The purpose of this project is to design a system which will charge Martian rover batteries from a stationary Martian lander base.
There are many components of the system which we will be designing. These components will be subjected to a variety of conditions in transport to, landing on, and remaining on the Martian surface. The components will need to be reliable in both terrestrial testing and extraterrestrial use.
2.1 Forces
The forces exerted on a structural member, such as the desired umbilical arm depend primarily on the acceleration due to gravity. Whatever design is decided upon must be able to function properly in the Martian atmosphere as well as withstand the forces exerted during launch (3g on manned missions and can be higher on unmanned missions). Because the Martian gravitational acceleration is 37.8% that of earth, the umbilical arm will most likely be able to withstand forces acting on it if it can survive exiting earth orbit.
Gravitational forces are not expected to have much of an impact on the electrical system, unless a PCB or connector is damaged upon launch or landing. The electrical connections themselves, should function properly, given the proper function of the umbilical arm.
2.2 Temperature
Temperature is a very important criterion to consider when dealing with electronics. Most electronic components have a maximum temperature allowable during storage and/or use. These maximum temperatures should not be a limiting factor in our design because the heat shield available on the rocket/shuttle should dissipate enough heat to protect circuitry.
The minimum operating temperature is a much more limiting condition for our design. During transit to Mars, temperatures can approach absolute zero, and temperatures on the Martian surface can reach as low as -100°C. Many general purpose integrated circuits, such as BJTs and MOSFETs have minimum operating temperatures between -70°C and -50°C. This necessitates the use of a heating system, much like what NASA has used on other missions.

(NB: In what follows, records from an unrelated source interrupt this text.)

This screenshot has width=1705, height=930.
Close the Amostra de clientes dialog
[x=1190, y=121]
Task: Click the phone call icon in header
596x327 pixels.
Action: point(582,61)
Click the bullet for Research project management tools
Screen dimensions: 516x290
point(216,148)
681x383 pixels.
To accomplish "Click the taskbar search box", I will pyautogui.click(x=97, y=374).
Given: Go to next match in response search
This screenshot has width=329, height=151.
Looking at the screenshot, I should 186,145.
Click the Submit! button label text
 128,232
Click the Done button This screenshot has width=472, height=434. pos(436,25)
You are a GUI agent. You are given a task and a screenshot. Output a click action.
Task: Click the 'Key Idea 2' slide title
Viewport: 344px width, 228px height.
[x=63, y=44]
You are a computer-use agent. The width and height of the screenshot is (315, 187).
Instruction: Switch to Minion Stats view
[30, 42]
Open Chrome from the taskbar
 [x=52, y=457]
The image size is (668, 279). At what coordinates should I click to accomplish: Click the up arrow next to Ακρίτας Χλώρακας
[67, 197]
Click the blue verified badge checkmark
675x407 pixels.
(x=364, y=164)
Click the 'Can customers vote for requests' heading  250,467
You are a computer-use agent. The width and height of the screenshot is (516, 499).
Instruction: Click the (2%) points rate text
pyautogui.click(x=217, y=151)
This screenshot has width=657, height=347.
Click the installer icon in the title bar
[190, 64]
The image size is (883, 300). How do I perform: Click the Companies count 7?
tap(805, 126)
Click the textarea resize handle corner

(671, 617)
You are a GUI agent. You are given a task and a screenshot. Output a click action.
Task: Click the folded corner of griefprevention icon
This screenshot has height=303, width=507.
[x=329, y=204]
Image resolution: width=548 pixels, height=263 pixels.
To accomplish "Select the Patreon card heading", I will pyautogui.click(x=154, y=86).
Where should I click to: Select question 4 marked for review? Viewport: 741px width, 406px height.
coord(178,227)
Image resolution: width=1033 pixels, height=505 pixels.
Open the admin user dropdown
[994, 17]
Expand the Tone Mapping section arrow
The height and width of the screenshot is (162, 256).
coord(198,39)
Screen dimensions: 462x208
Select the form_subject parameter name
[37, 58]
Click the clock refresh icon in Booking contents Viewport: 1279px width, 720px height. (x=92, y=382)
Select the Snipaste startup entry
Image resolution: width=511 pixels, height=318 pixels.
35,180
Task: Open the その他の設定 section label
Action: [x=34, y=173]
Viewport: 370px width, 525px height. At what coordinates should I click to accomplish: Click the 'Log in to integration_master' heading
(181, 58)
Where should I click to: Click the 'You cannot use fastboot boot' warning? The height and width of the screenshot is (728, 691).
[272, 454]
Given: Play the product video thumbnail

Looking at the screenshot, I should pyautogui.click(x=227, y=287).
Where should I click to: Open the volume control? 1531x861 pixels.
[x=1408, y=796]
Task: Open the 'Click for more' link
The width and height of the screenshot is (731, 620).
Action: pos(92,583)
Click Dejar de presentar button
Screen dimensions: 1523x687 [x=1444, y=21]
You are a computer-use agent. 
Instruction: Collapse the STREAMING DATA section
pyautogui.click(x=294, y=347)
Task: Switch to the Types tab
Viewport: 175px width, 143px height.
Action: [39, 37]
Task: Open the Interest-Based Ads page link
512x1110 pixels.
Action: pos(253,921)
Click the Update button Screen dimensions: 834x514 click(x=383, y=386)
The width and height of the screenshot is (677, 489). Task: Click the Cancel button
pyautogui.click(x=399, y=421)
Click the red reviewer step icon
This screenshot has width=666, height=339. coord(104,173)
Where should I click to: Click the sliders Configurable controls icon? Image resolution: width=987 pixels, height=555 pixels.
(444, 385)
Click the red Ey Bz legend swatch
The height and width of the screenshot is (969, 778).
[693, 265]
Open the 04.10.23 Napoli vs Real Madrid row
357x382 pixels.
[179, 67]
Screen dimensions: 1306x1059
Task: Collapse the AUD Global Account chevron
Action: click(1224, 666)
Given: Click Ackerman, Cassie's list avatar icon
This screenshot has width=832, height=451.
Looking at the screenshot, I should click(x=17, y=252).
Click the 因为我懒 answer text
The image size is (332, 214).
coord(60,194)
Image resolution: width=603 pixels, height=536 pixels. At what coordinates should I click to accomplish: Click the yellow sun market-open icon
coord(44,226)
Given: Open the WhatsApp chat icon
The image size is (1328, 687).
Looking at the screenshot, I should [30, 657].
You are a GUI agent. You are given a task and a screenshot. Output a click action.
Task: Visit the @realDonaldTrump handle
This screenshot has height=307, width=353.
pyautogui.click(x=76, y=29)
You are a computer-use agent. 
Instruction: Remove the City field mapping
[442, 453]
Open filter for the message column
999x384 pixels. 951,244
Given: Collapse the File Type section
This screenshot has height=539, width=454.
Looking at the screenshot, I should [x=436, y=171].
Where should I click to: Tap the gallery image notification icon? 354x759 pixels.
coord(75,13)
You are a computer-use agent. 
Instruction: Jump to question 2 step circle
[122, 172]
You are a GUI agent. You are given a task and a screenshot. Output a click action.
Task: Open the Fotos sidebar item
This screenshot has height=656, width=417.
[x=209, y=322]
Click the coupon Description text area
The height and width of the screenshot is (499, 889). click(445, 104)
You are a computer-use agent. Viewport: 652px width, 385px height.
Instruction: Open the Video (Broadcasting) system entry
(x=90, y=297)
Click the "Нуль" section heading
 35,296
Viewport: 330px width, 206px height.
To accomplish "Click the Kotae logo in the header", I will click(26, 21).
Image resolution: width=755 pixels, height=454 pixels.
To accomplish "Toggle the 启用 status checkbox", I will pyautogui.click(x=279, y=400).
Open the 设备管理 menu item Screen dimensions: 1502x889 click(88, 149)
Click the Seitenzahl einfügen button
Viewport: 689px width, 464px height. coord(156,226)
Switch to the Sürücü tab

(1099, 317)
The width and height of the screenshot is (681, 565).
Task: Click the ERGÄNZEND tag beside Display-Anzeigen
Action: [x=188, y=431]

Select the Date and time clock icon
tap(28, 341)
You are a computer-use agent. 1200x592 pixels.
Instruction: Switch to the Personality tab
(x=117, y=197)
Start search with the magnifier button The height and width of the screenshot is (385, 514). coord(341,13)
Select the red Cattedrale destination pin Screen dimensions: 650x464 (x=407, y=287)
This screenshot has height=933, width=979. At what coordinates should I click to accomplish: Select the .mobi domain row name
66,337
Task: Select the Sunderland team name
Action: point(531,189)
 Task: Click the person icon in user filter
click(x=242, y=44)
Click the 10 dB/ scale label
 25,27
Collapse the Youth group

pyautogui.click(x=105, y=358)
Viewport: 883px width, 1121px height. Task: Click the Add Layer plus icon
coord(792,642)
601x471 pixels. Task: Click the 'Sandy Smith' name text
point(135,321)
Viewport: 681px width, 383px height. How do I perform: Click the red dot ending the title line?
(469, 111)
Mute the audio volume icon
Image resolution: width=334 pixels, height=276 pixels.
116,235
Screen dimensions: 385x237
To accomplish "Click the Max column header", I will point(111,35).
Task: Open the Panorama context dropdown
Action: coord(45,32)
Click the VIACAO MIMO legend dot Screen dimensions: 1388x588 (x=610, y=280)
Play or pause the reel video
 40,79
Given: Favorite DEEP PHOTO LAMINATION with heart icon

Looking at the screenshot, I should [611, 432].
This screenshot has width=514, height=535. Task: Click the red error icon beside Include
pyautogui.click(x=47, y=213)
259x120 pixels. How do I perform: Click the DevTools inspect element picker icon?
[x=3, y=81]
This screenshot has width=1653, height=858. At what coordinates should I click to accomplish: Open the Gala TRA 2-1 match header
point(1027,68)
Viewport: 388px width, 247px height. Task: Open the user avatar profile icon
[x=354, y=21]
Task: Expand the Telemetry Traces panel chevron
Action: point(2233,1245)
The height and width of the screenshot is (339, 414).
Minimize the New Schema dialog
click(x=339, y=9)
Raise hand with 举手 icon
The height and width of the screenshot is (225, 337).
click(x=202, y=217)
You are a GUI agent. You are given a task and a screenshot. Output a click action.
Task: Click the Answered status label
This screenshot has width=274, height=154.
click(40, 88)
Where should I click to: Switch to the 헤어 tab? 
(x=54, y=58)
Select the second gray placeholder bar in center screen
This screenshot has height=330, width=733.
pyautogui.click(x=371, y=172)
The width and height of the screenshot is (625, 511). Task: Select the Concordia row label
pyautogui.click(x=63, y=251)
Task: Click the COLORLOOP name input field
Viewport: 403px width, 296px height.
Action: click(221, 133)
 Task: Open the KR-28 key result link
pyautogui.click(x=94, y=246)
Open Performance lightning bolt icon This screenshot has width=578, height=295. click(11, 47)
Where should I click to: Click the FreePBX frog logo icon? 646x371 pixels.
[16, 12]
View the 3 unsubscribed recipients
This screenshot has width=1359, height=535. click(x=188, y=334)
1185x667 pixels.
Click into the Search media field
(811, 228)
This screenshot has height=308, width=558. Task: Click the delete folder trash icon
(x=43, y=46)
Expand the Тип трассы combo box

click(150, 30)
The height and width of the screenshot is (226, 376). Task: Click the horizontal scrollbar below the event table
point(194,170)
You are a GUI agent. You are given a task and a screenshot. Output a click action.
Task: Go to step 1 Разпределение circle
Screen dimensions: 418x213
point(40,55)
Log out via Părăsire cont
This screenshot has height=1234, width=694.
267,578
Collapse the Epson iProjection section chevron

2.3 Atmospheric Conditions
Pressure on the Martian surface is 600Pa (about 0.6% that of earth). The atmosphere is about 95% CO2. Operation of any components using air as a dielectric, such as some capacitors, will need to be verified under these conditions. Due to the low pressure and temperature found on Mars, this high concentration of carbon dioxide frequently created frost on the surface at night and evaporates during the day, producing near 100% humidity. The recharging station will need to ensure that its components are protected from any possible rust, or corrosion associated with this high level of humidity. Similar protection to that currently used on Martian rovers can be used.
2.4 Power Source/Conditioning
Ripple currents at the power conditioning stage can shorten fuel-cell life span, therefore this characteristic will need to be minimized.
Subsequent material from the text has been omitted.